Prof. Harrell, I am building a predictive model for stroke and have a question on inclusion/exclusion criteria.
I am trying to decide if I mantain participants with previous stroke in my dataset, and therefore use previous stroke as a predictor.
One member of my research group vaguely remembers that in one of your lectures that you mentioned an article that had a prescribe model for stroke that did not include previous stroke among the predictors, which was not considered appropriate by you since it is one of the most important predictors. I apologize if their recollection is not accurate. I could not locate this lecture to review the discussion, unfortunately, but we had extensive discussions on this.
I kindly wanted to gather your thoughts on this issue, if possible. Is it better to include participants with previous stroke, so we can use this variable as a predictor? I am afraid this may lead to survival bias, since only people who survived a stroke would be included.
Ignoring the issue of survival bias, if the sample to be analyzed includes people with previous stroke it is imperative to adjust for previous stroke as a covariate. This is best done by adjusting for the severity of previous stroke, and how long ago it happened.

• _Data for review_

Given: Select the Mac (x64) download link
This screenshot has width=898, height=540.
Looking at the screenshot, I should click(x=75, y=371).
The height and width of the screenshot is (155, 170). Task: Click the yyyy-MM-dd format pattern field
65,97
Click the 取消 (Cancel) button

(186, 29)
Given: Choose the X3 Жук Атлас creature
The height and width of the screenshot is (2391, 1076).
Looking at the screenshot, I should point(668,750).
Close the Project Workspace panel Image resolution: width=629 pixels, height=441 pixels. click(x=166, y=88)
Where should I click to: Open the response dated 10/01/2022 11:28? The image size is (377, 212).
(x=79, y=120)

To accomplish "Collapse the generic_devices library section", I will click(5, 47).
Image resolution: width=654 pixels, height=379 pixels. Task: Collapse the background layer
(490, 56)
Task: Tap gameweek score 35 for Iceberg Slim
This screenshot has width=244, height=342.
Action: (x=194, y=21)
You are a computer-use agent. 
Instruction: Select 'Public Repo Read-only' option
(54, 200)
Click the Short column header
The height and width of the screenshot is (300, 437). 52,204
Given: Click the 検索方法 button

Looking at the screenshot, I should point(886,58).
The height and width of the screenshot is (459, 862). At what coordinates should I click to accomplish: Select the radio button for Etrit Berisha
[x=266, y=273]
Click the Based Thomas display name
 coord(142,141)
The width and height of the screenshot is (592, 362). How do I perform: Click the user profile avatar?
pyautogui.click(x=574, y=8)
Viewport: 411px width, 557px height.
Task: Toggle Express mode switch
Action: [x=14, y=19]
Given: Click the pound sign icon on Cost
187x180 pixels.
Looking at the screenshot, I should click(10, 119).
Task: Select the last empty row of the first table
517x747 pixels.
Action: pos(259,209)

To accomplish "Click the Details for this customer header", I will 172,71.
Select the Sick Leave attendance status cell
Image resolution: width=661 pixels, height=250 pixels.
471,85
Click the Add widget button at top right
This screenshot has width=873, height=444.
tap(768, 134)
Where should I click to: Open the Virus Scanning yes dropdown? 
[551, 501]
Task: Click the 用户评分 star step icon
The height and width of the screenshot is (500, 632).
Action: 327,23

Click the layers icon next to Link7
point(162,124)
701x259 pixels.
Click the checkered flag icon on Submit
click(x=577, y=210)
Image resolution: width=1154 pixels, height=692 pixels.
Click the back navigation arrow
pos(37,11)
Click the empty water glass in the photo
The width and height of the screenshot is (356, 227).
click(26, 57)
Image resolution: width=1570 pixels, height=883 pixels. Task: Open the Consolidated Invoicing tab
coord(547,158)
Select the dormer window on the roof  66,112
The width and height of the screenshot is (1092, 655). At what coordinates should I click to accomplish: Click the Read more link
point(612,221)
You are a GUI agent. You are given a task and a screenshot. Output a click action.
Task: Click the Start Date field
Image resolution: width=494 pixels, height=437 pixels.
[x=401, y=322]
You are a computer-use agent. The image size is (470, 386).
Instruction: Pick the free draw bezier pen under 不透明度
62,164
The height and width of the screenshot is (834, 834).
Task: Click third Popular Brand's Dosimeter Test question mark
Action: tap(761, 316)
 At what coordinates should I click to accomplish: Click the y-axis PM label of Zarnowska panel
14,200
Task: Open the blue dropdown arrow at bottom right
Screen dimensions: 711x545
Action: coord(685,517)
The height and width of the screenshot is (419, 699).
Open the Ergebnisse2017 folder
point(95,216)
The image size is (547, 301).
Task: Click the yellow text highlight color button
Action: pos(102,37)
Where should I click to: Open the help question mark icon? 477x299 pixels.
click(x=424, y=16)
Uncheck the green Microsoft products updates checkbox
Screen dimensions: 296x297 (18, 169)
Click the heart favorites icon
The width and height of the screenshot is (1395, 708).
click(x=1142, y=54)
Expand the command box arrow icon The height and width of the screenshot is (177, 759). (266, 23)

• _Tasks for this exercise_
1. For the forum thread on stroke prediction, say whether each statement agrees with the text: (a) the person asking is building a predictive model for heart attack; (b) the asker was able to find the lecture in question; (c) the reply recommends accounting for how long ago a previous stroke occurred. Answer yes or no for each and quote the deciding words.
2. According to the forum thread on stroke prediction, why does the asker worry about including participants with a previous stroke? Answer in one to three sentences.
3. Print the passage of the forum thread on stroke prediction starting at "Prof. Harrell, I" and ending at "discussions on this.".

• _Task solutions_
1.
(a) No: "I am building a predictive model for stroke"
(b) No: "I could not locate this lecture to review the discussion"
(c) Yes: "This is best done by adjusting for the severity of previous stroke, and how long ago it happened."

2. The asker fears that including these participants may lead to survival bias. Only people who survived a stroke would be in the sample.

3.
Prof. Harrell, I am building a predictive model for stroke and have a question on inclusion/exclusion criteria.
I am trying to decide if I mantain participants with previous stroke in my dataset, and therefore use previous stroke as a predictor.
One member of my research group vaguely remembers that in one of your lectures that you mentioned an article that had a prescribe model for stroke that did not include previous stroke among the predictors, which was not considered appropriate by you since it is one of the most important predictors. I apologize if their recollection is not accurate. I could not locate this lecture to review the discussion, unfortunately, but we had extensive discussions on this.